(What the task requires):
Each record must be written out again exactly. Skip any picture it contains.

(Input data):

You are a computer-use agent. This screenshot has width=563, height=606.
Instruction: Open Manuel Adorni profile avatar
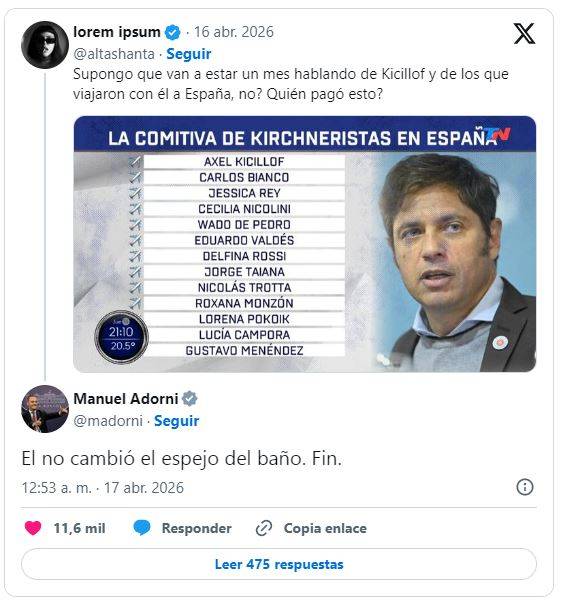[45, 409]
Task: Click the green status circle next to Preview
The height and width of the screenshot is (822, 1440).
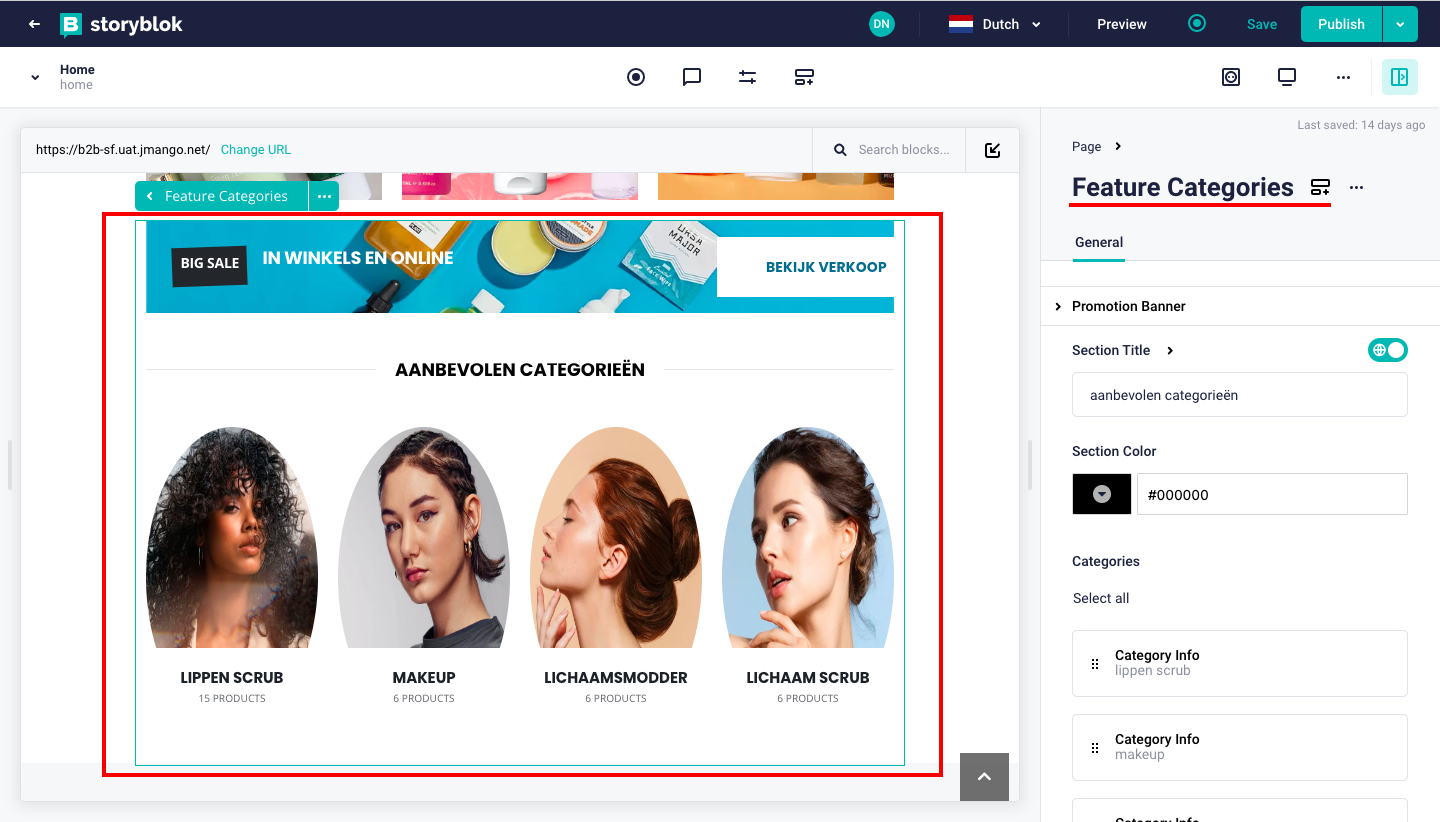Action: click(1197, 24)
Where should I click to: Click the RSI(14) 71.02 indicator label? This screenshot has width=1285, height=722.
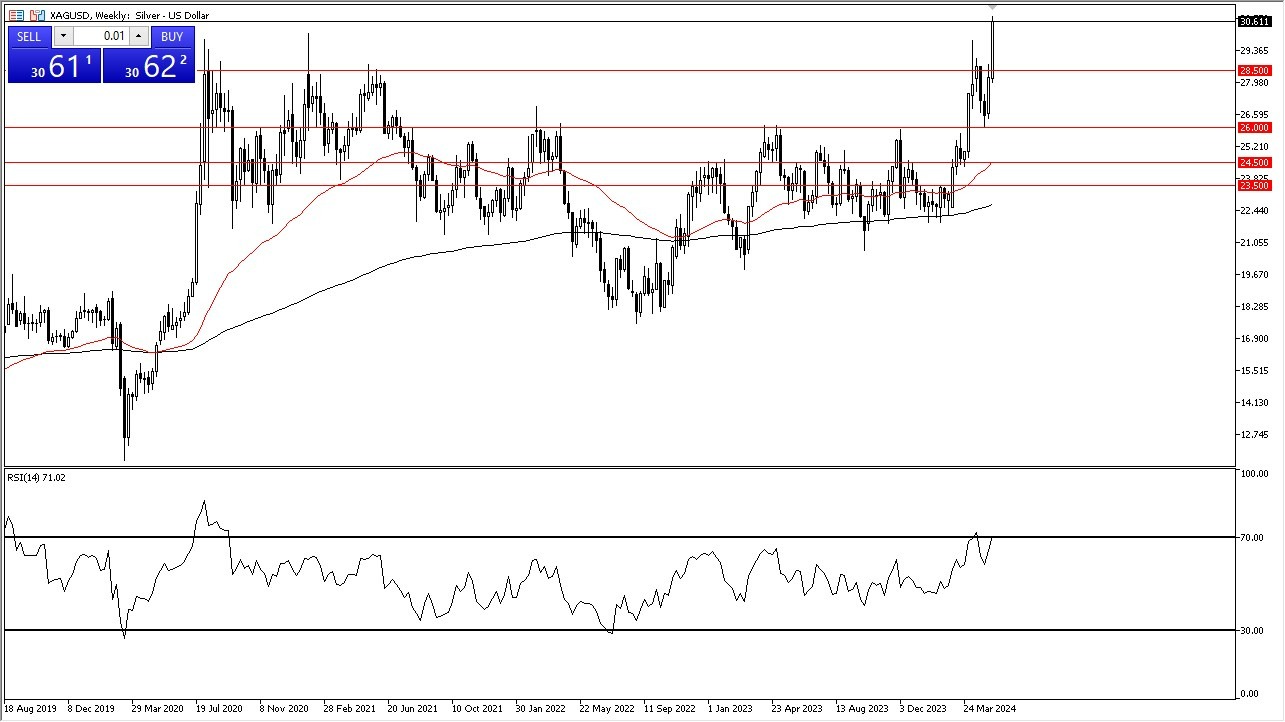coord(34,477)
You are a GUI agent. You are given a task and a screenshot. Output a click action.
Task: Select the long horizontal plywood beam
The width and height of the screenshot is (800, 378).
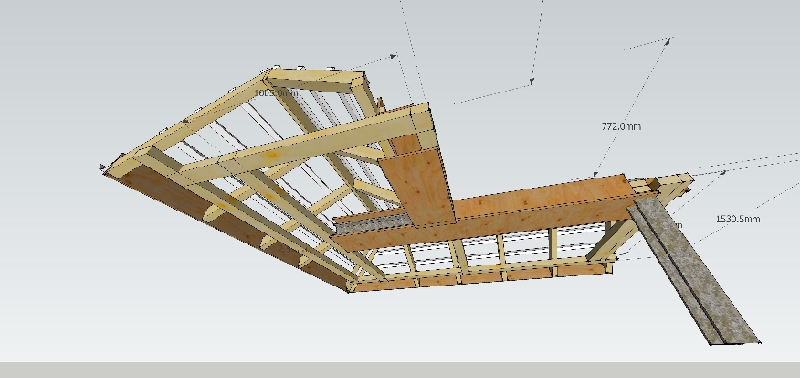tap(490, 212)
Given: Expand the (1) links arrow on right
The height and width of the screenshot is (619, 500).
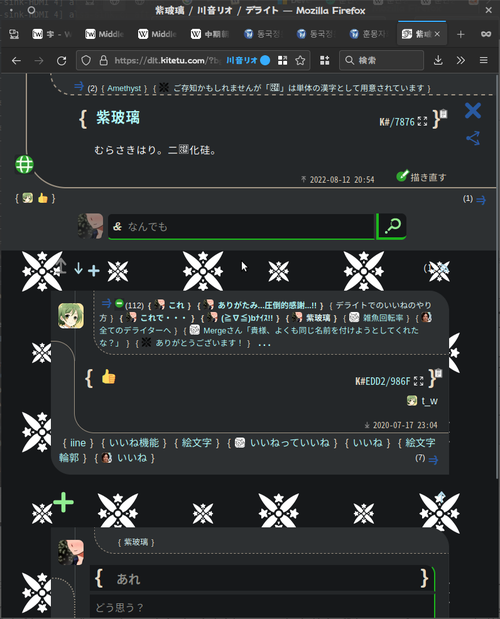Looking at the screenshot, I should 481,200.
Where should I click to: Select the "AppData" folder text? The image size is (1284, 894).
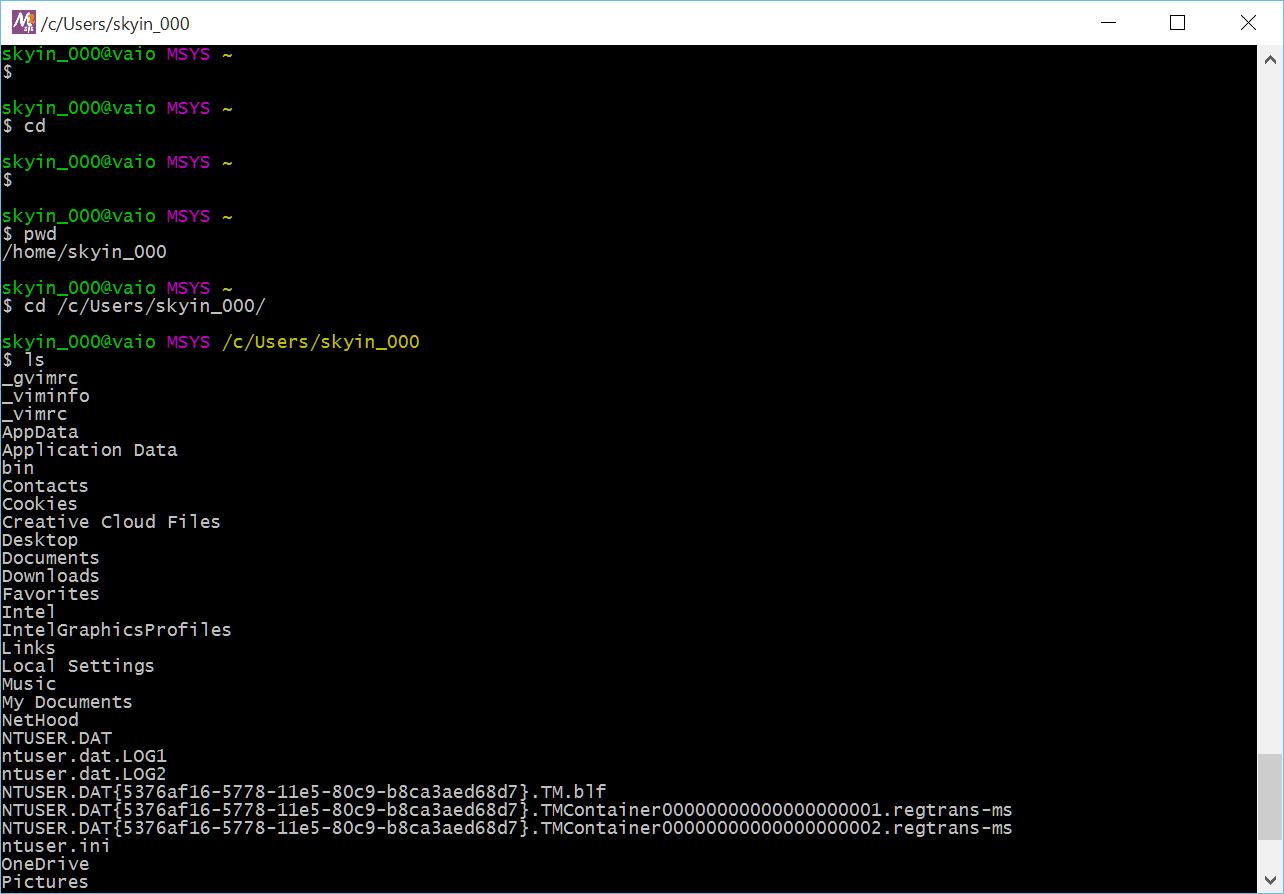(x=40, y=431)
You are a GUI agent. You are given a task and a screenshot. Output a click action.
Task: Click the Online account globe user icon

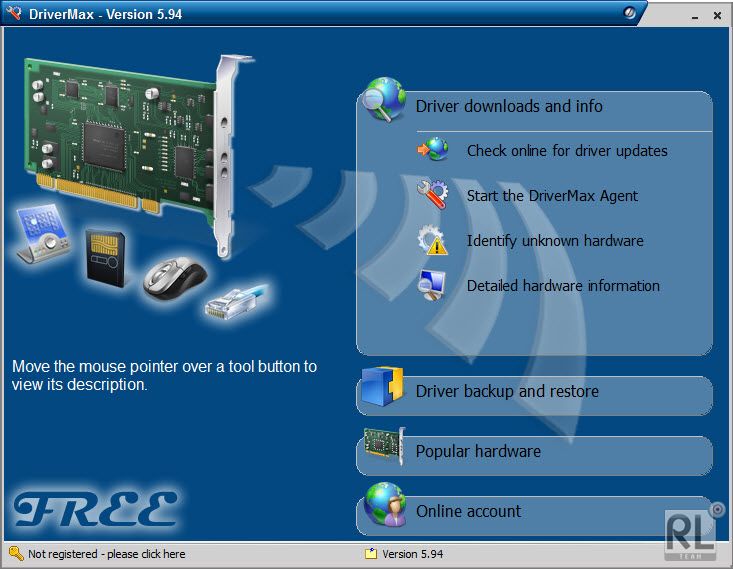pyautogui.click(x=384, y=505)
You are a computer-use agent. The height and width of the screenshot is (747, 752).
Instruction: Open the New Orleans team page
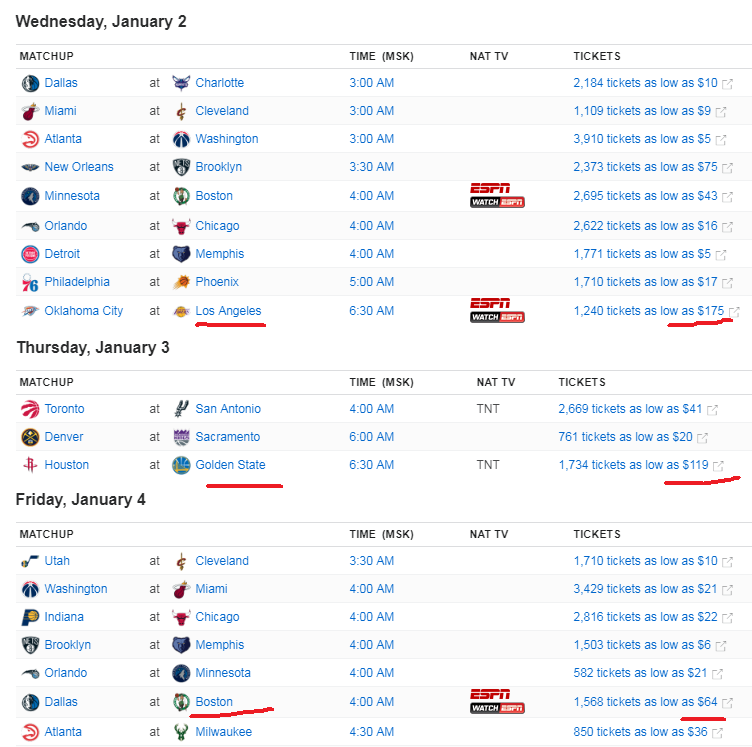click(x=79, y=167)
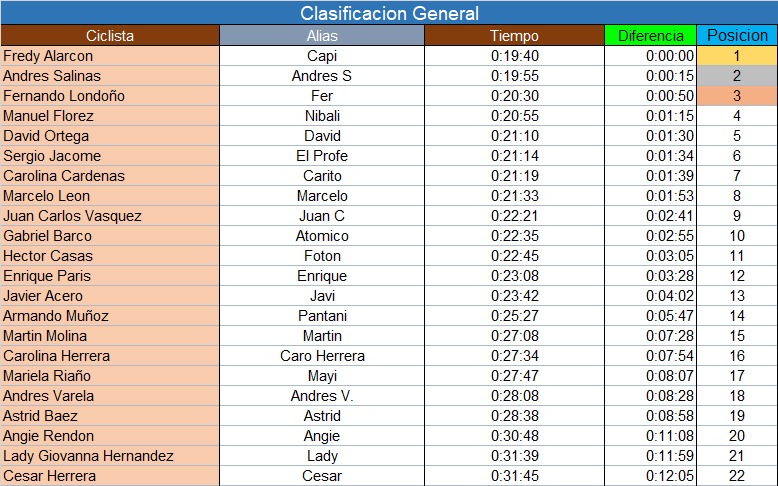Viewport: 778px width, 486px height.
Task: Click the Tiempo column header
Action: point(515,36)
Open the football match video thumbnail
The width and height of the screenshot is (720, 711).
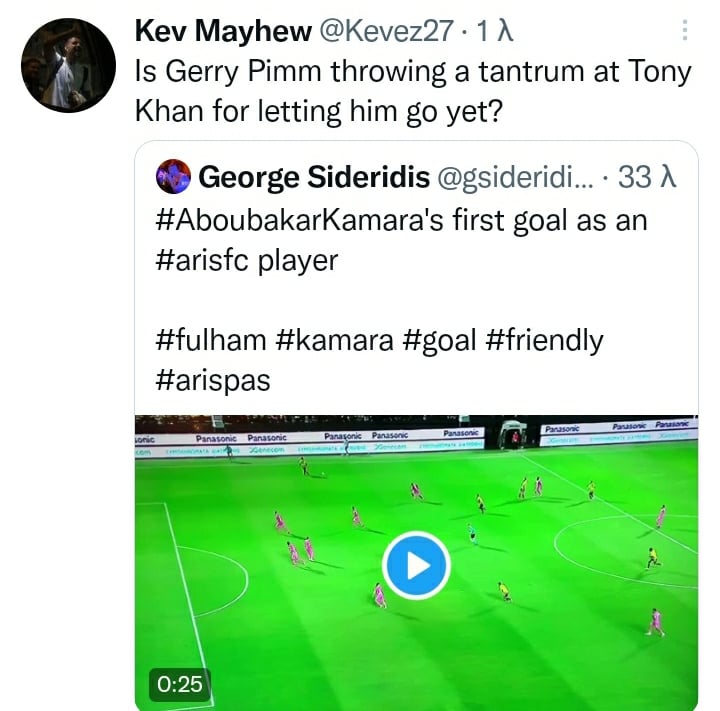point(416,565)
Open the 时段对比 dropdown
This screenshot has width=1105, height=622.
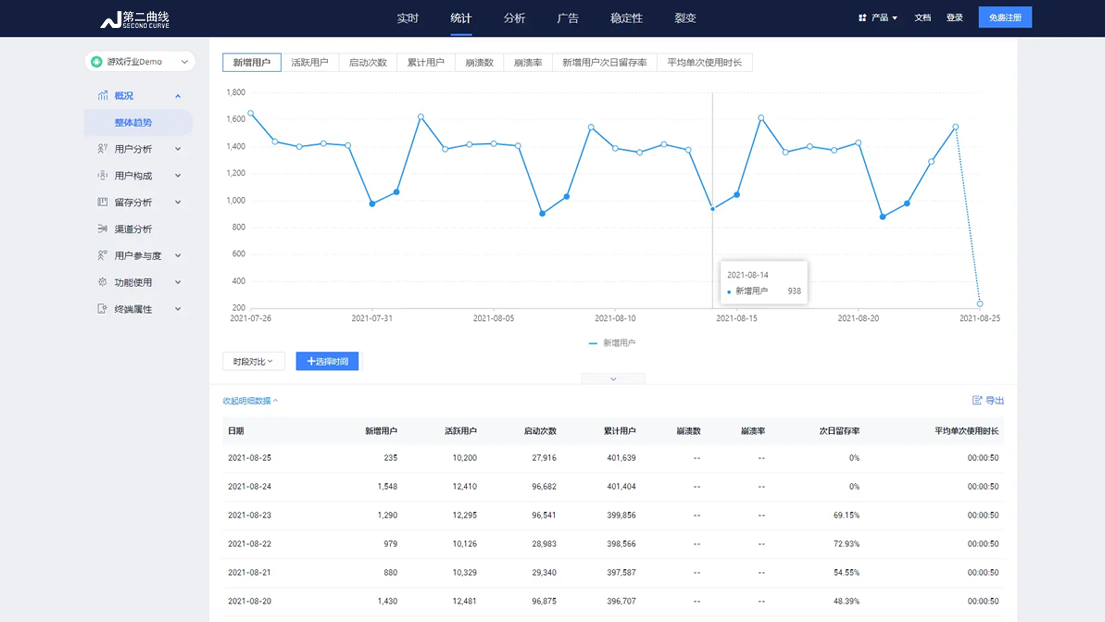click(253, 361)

(Solution to the exercise):
You are a computer-use agent. This screenshot has width=563, height=606.
Instruction: Open Manuel Adorni profile avatar
[45, 409]
Task: Click the green status circle next to Preview
The height and width of the screenshot is (822, 1440).
Action: click(1197, 24)
Where should I click to: Click the RSI(14) 71.02 indicator label? This screenshot has width=1285, height=722.
coord(34,477)
You are a GUI agent. You are given a task and a screenshot. Output a click action.
Task: Select the long horizontal plywood beam
The width and height of the screenshot is (800, 378).
tap(490, 212)
Given: Expand the (1) links arrow on right
The height and width of the screenshot is (619, 500).
Looking at the screenshot, I should 481,200.
Where should I click to: Select the "AppData" folder text? The image size is (1284, 894).
(x=40, y=431)
You are a GUI agent. You are given a task and a screenshot. Output a click action.
Task: Click the Online account globe user icon

pyautogui.click(x=384, y=505)
You are a computer-use agent. The height and width of the screenshot is (747, 752).
Instruction: Open the New Orleans team page
click(x=79, y=167)
Viewport: 778px width, 486px height.
Task: Click the Tiempo column header
Action: point(515,36)
Open the football match video thumbnail
The width and height of the screenshot is (720, 711).
point(416,565)
Open the 时段对比 dropdown
This screenshot has width=1105, height=622.
click(253, 361)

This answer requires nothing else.